#### Task item
The copy should hold exactly the lines below from the one that contains "Where should I" through the one that contains "Given: Click the 科室 column header" and nothing else, so no pictures.

#### Listed entries
+ + + + +

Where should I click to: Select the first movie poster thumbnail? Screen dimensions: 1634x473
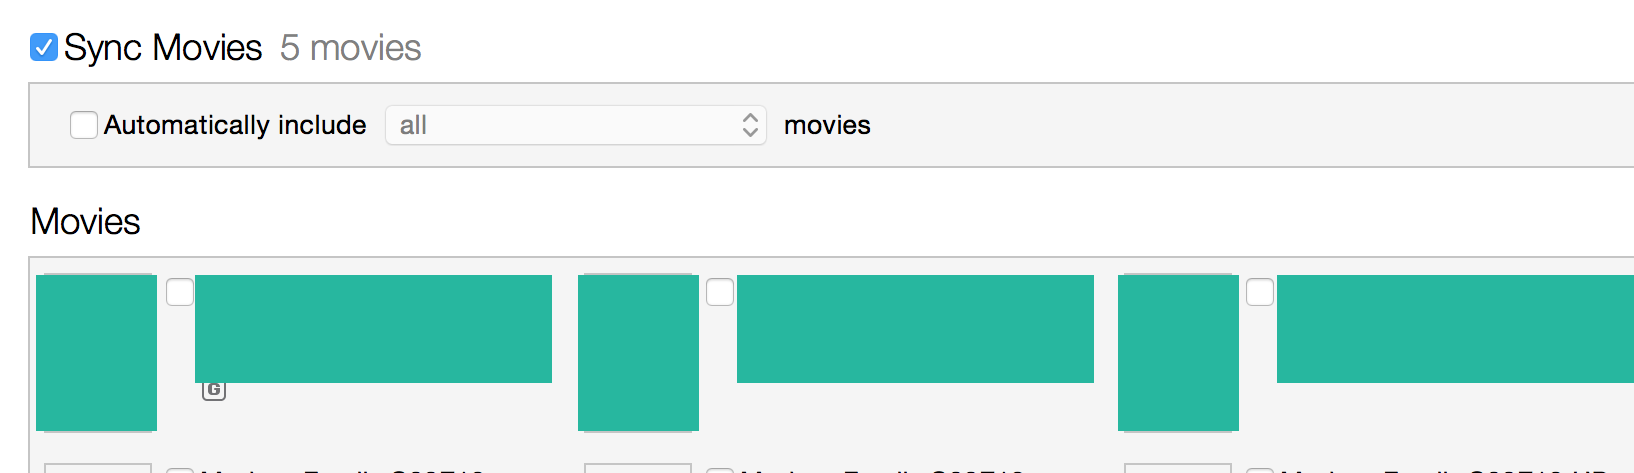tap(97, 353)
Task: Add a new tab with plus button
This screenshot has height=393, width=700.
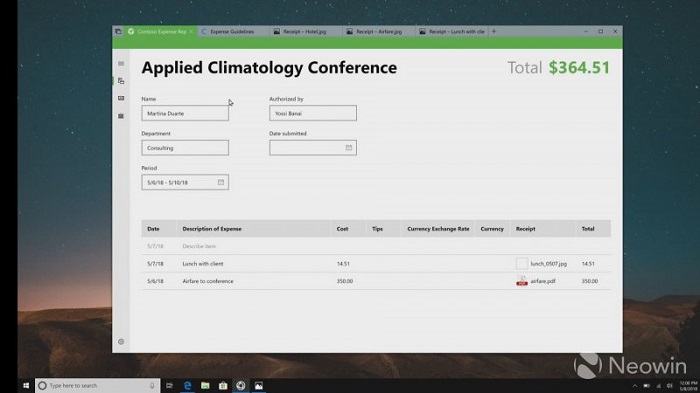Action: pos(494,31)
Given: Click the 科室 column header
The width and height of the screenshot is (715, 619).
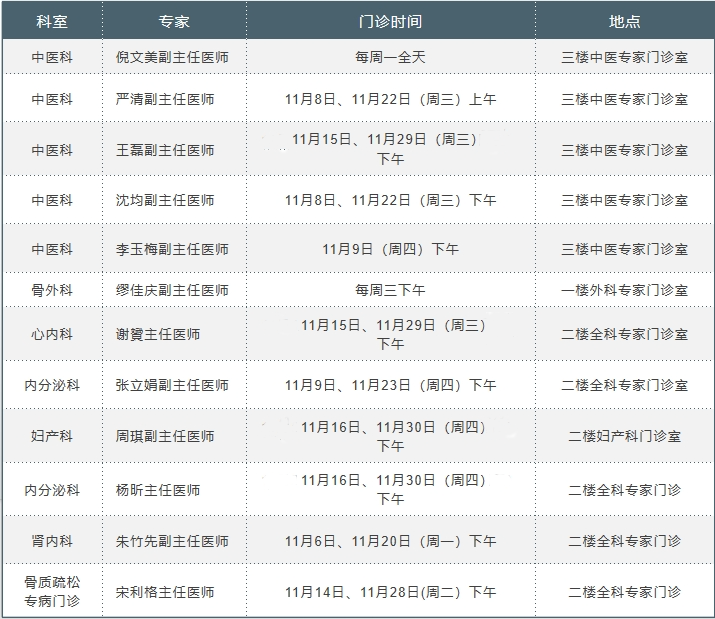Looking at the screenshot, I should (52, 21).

+ + + + +

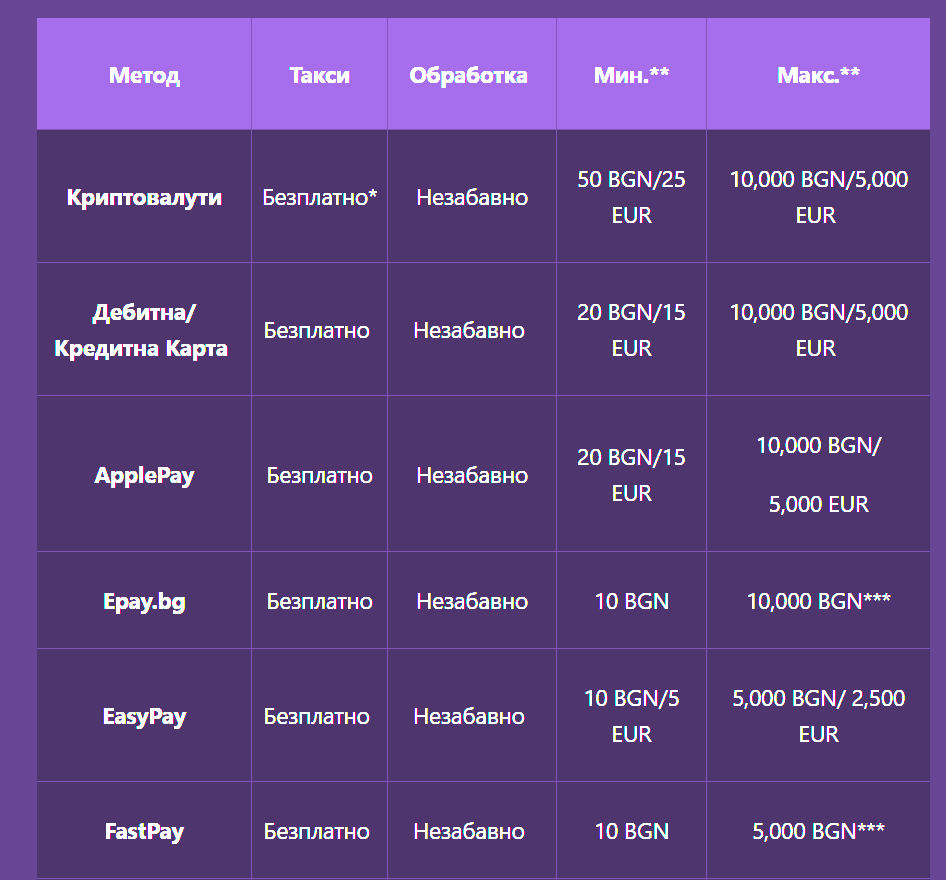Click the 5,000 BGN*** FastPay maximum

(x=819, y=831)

+ + + + +

#### Expected answer
Where should I click to: Select the first movie poster thumbnail? Screen dimensions: 1634x473
tap(97, 353)
Task: Add a new tab with plus button
This screenshot has height=393, width=700.
Action: pos(494,31)
Given: Click the 科室 column header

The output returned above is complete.